Task to carry out: Answer with one number: the count of lines in the listing below that hold the word "agent".

****************

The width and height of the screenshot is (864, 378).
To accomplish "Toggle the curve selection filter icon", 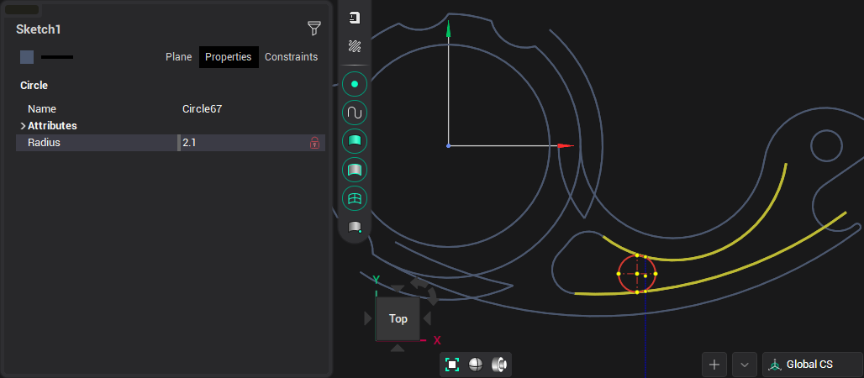I will click(x=355, y=113).
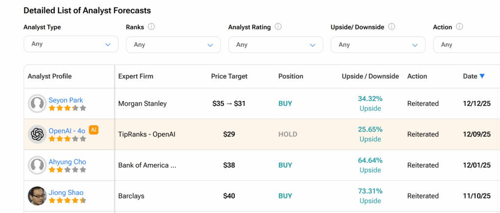The width and height of the screenshot is (500, 213).
Task: Open Jiong Shao's analyst profile link
Action: pos(65,193)
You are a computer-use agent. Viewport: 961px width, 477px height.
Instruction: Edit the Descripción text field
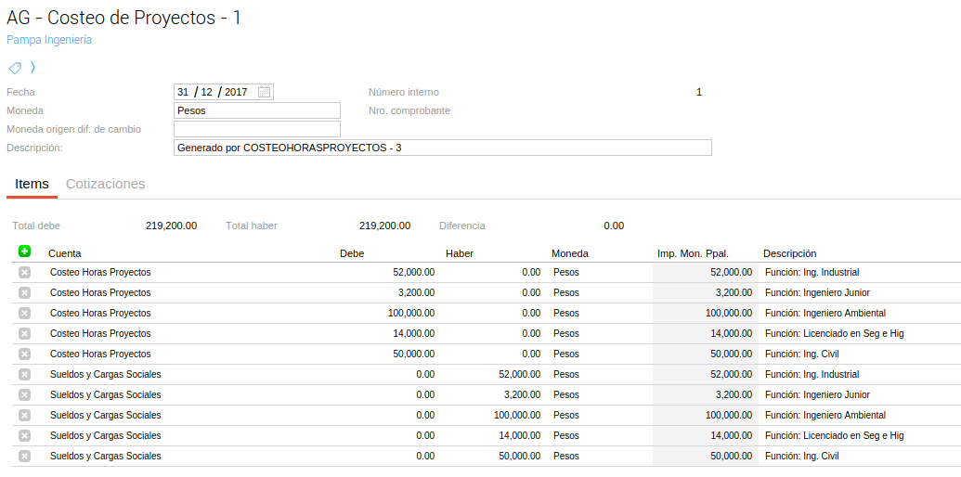[442, 148]
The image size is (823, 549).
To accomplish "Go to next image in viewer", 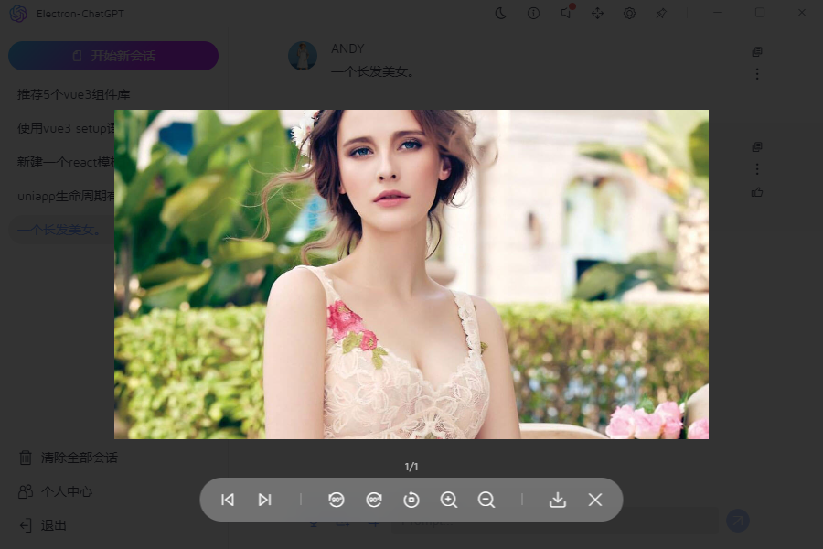I will (264, 500).
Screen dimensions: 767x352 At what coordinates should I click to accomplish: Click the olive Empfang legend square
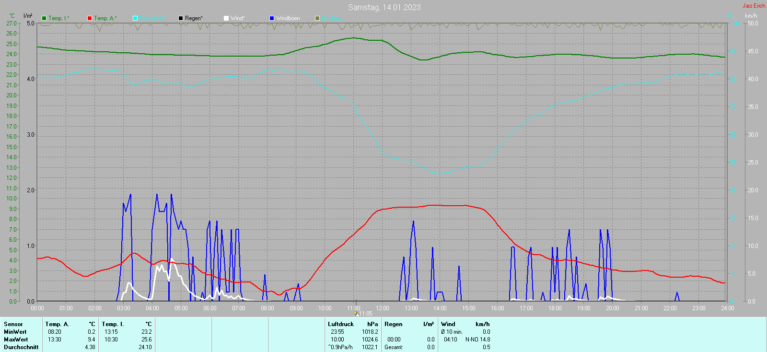coord(317,18)
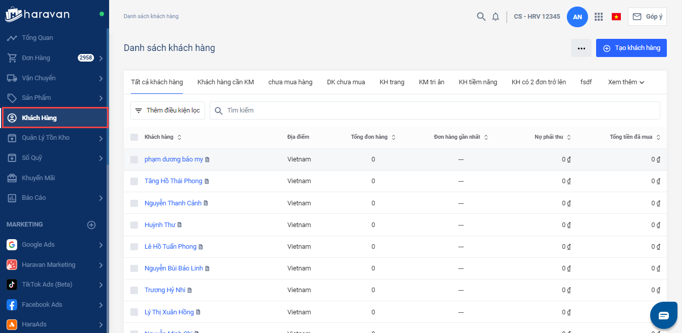Toggle the select-all customers checkbox
The width and height of the screenshot is (682, 333).
[x=134, y=137]
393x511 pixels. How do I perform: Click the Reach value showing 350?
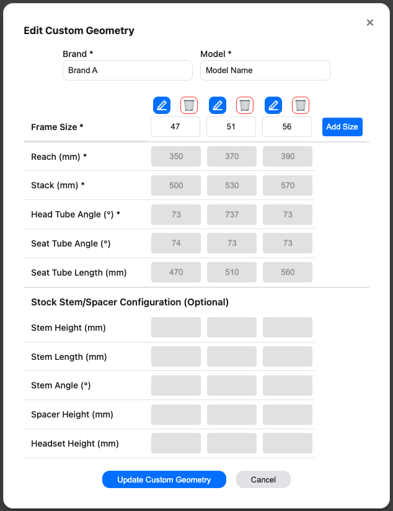pos(175,156)
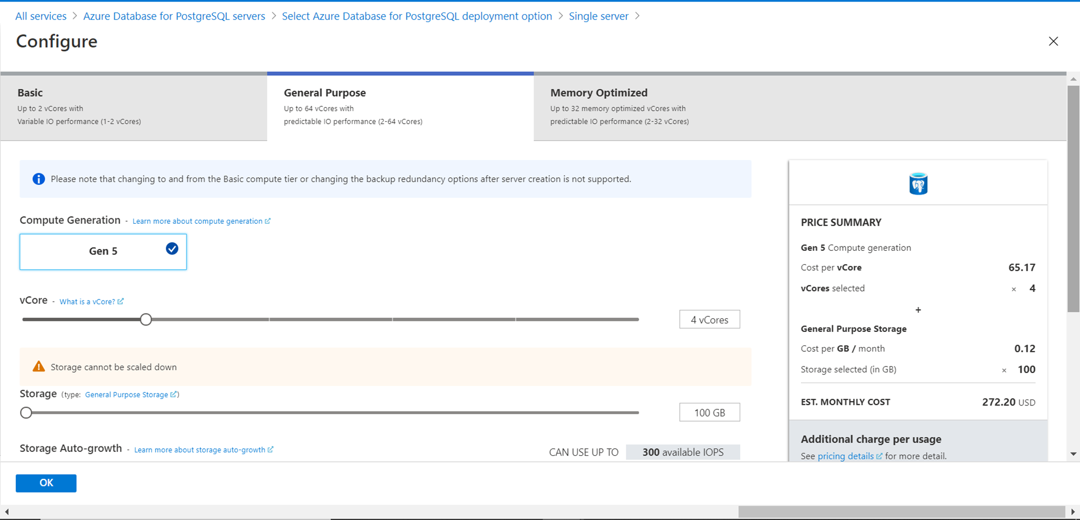Click external link icon beside storage auto-growth link

click(271, 450)
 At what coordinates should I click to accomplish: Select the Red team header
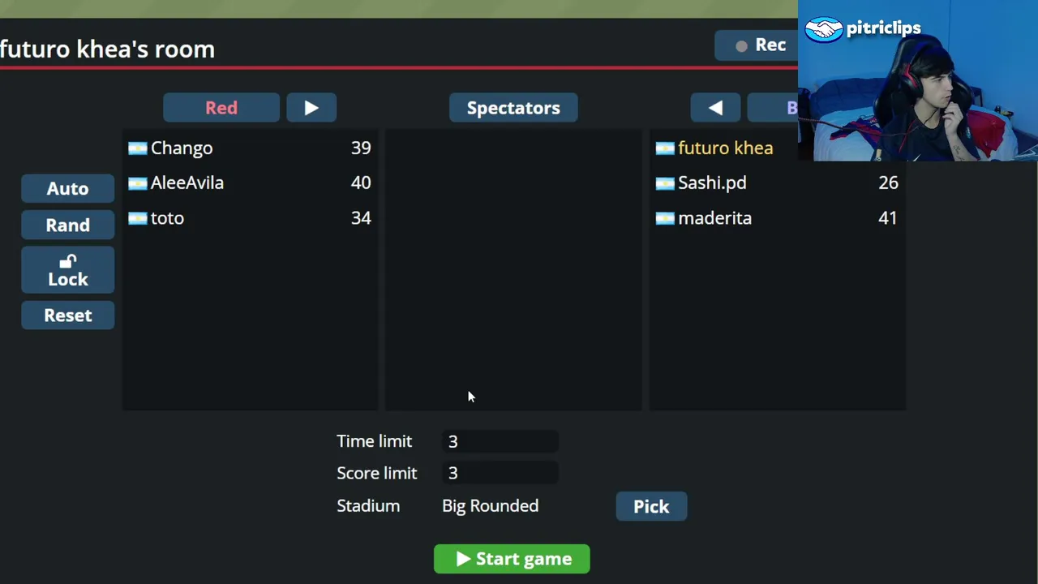(x=221, y=108)
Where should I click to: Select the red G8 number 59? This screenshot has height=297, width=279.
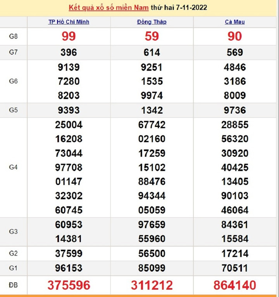pyautogui.click(x=152, y=36)
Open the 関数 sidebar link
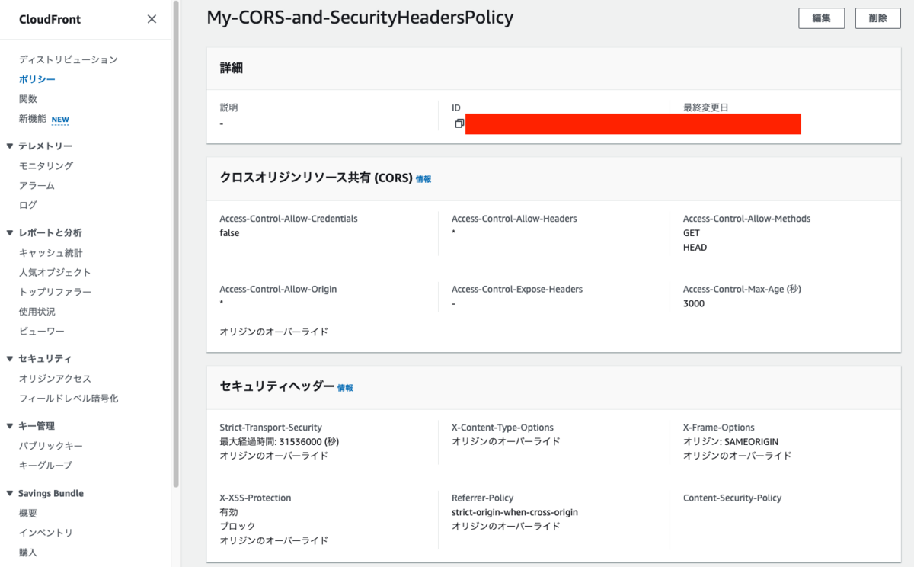914x567 pixels. point(28,99)
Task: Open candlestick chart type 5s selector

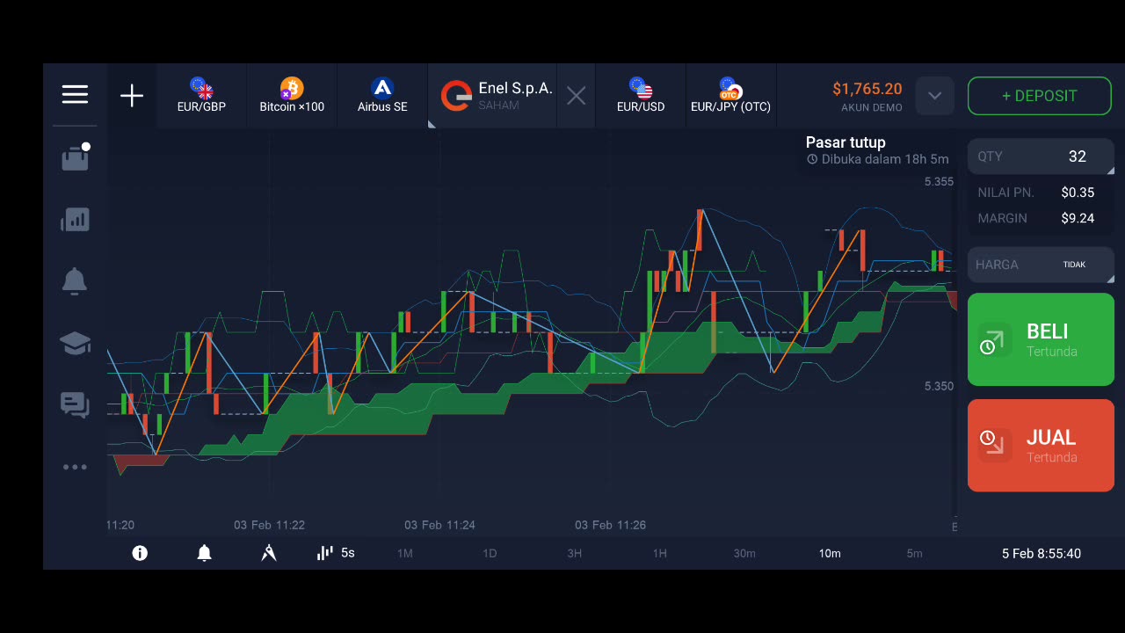Action: pos(336,553)
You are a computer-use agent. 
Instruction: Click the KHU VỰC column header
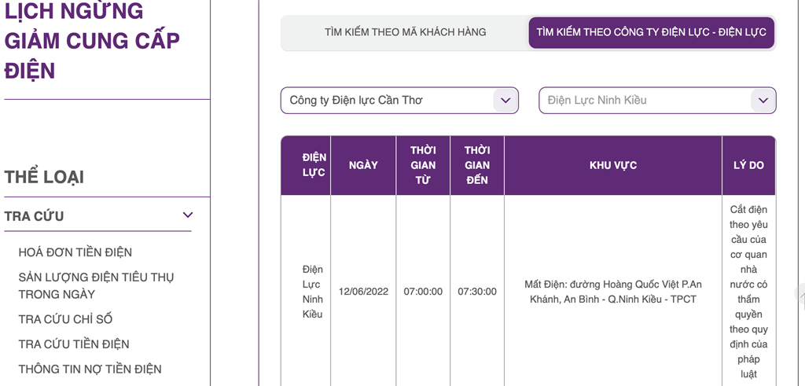pyautogui.click(x=613, y=165)
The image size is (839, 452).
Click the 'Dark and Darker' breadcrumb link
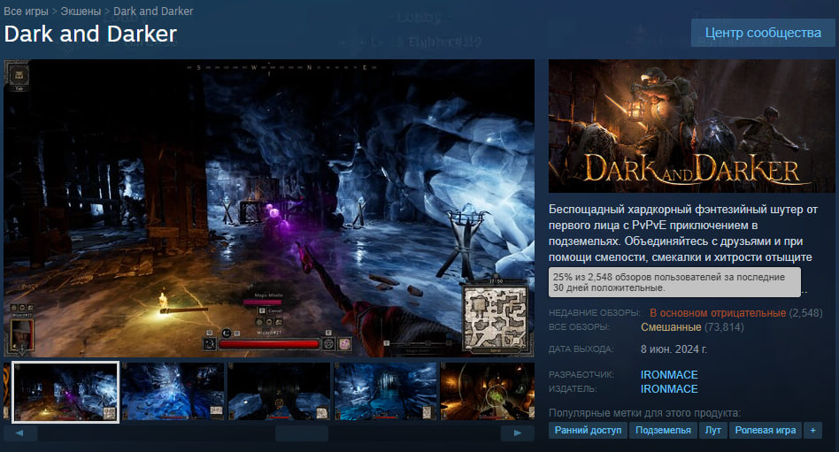pos(153,11)
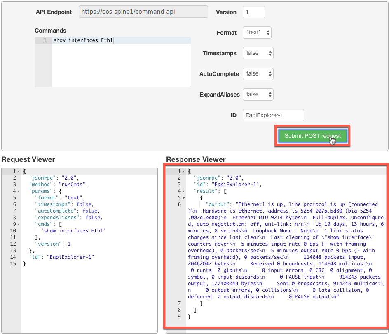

****************

Solution: 2